Four famous siblings, one unforgettable party, and a Malibu mansion that burns by dawn — Taylor Jenkins Reid at her most propulsive, narrated by Julia Whelan.
Malibu, August 1983. It's the day of Nina Riva's legendary end-of-summer party, and all of Malibu wants in. The Rivas are famous: Nina, a surfer and supermodel; Jay, a championship surfer; Hud, a renowned photographer; and their adored baby sister, Kit — the children of the legendary, long-absent singer Mick Riva. But beneath the glamour, each sibling is carrying something: Nina has just been very publicly abandoned by her tennis-star husband, Hud is sitting on a confession that could break the family, and the night ahead will force all of them to decide what they'll keep from the people who made them — and what they'll leave behind. By morning, the mansion will be in flames.
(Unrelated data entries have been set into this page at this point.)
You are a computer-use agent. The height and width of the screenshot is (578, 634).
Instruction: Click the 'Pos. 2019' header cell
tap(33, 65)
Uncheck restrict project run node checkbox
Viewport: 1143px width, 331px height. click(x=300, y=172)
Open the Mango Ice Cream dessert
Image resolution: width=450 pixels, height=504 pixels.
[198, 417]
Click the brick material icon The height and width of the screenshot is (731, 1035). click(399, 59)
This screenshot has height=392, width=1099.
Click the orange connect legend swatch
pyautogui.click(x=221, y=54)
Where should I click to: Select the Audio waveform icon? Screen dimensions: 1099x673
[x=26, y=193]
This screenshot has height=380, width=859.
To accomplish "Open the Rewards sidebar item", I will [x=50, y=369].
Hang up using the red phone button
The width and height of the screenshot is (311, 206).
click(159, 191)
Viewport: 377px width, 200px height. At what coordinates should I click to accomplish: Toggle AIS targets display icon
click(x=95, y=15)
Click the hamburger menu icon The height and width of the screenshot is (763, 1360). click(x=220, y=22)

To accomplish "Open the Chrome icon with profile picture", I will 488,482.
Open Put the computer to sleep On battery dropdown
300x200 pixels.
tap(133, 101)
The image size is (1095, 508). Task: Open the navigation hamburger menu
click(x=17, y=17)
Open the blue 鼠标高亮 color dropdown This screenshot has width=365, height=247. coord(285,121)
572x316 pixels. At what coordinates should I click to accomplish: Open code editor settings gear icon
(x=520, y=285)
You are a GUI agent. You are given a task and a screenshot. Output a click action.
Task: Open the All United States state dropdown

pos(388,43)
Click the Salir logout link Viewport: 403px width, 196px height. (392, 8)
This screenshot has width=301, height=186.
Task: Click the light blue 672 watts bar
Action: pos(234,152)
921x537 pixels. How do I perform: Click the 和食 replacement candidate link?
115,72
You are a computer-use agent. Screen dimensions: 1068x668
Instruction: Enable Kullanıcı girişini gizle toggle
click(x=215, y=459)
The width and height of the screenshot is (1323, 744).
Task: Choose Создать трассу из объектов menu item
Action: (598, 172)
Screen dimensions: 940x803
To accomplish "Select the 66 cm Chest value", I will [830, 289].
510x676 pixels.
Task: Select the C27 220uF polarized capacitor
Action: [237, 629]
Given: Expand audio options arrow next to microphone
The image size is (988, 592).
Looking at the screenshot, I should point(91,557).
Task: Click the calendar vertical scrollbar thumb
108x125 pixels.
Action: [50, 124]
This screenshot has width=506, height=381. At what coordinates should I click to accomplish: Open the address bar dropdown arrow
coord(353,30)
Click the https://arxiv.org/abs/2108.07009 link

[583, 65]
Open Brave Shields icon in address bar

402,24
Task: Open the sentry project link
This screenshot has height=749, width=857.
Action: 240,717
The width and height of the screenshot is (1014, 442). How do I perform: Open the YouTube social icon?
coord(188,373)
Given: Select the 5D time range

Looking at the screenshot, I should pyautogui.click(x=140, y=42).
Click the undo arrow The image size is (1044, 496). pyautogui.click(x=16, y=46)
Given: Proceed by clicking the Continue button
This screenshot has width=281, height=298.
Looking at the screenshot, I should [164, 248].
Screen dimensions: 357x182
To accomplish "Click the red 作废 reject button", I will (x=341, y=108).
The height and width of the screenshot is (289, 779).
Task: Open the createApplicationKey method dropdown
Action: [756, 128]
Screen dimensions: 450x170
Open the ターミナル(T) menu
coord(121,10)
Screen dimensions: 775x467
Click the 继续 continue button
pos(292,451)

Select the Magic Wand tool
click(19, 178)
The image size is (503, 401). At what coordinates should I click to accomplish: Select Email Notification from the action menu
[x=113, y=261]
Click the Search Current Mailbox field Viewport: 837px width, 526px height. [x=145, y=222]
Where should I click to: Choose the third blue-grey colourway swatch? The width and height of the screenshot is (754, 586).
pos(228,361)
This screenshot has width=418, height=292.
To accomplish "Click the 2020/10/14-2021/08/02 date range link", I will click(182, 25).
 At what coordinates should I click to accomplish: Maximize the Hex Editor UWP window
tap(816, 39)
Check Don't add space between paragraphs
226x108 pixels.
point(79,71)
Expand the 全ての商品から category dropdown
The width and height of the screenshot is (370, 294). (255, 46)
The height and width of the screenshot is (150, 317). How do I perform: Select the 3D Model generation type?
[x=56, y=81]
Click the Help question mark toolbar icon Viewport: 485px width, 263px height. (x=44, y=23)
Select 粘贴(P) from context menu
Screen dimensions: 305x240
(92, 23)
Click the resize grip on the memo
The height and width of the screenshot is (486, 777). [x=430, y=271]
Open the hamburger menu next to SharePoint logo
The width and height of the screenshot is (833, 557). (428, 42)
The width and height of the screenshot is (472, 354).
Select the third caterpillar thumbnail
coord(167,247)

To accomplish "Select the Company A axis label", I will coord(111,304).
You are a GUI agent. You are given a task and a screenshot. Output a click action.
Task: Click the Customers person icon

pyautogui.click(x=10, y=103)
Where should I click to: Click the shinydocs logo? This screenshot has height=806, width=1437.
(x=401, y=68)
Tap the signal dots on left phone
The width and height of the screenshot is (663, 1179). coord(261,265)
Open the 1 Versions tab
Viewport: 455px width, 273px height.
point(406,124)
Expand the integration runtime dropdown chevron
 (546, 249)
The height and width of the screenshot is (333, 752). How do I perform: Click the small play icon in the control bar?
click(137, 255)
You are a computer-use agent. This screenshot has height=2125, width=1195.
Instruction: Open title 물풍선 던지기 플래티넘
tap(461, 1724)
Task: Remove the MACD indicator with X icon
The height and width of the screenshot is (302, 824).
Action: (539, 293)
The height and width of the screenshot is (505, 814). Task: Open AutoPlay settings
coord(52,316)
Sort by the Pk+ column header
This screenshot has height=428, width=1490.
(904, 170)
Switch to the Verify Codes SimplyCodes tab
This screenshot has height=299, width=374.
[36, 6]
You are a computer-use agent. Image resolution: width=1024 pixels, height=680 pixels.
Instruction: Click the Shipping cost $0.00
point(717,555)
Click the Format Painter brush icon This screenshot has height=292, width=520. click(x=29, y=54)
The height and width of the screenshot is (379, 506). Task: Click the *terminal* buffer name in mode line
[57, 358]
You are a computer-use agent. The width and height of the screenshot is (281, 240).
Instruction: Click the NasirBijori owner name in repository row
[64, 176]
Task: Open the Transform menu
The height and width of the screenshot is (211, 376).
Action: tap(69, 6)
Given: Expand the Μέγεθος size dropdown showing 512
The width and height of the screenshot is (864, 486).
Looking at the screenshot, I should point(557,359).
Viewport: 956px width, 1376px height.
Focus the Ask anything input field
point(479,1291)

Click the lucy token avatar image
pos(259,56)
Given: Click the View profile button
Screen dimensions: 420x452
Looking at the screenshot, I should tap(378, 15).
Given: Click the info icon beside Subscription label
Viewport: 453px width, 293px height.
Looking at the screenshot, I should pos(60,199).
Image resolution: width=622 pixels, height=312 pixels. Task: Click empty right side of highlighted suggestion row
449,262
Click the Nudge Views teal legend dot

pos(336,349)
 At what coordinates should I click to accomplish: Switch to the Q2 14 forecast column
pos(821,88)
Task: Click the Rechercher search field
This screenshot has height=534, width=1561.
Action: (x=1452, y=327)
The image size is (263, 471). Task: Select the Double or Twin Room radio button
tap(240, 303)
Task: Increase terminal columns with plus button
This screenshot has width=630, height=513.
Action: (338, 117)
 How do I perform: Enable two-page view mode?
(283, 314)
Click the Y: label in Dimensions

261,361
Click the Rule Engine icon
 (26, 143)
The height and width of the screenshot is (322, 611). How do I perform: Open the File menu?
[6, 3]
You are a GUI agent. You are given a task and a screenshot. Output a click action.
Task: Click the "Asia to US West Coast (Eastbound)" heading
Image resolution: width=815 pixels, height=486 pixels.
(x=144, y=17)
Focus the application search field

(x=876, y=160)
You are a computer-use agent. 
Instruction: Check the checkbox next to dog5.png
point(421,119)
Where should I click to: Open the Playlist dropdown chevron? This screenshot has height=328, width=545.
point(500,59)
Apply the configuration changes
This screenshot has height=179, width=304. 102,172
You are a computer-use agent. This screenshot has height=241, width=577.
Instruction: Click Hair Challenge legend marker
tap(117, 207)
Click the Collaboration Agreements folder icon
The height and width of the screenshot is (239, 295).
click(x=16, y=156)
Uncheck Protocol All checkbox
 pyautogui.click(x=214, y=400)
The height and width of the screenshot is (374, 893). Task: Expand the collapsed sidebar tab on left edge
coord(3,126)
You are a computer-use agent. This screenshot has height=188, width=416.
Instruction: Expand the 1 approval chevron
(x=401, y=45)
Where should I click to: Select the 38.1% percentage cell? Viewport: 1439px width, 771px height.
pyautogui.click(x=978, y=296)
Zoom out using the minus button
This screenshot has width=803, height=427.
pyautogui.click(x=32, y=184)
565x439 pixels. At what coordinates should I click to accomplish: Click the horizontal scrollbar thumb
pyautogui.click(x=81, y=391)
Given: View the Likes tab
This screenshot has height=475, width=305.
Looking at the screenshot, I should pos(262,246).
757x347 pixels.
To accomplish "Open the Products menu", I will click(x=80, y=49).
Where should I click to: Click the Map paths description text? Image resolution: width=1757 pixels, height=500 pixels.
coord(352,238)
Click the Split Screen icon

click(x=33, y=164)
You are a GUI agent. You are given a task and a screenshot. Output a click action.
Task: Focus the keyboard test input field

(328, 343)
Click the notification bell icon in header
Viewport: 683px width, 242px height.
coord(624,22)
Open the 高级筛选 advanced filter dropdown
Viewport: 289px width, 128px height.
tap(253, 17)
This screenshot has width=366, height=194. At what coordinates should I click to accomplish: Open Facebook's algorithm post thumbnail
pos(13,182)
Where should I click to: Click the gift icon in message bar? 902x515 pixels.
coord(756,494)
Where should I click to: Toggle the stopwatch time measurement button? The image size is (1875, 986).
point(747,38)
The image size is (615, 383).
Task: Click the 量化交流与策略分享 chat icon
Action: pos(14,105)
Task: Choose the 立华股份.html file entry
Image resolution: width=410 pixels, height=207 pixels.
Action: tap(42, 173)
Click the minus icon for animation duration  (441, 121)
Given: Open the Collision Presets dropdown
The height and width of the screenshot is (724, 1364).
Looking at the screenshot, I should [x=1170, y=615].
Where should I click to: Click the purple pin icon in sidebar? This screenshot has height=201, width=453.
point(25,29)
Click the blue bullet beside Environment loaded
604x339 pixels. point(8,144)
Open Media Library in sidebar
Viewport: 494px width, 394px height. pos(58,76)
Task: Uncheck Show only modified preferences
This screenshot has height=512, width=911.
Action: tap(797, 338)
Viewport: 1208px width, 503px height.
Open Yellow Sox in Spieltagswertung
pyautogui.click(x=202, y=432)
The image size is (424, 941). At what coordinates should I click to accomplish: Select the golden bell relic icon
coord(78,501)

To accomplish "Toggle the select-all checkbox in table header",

Malibu Rising is a showcase for Julia Whelan's range. The story moves between a single escalating day and the flashbacks that explain how these four siblings became so fiercely bound to one another, and Whelan gives each Riva a distinct interior life while keeping the propulsive, sun-and-saltwater momentum that made the book a Read with Jenna pick. She handles a large supporting cast without ever losing the thread, and her pacing turns the countdown structure into something genuinely tense. By now, Whelan and Taylor Jenkins Reid are a proven duo — and this is one of their most purely enjoyable collaborations.
Taylor Jenkins Reid fans, readers who love a juicy family drama with long-buried secrets surfacing over a single day, and anyone wanting a glossy, fast summer or road-trip listen. If you devoured Daisy Jones and Evelyn Hugo, this is the obvious next pick.
If you prefer a single tight protagonist over a rotating ensemble, the multiple siblings and timelines may feel busy. And if you have no appetite for celebrity-soaked melodrama, this leans into it without apology.
Listen to it. It's the breeziest, most binge-able of Reid's big audiobooks, and Whelan makes the four-sibling structure sing. The perfect bridge between her heavier hits.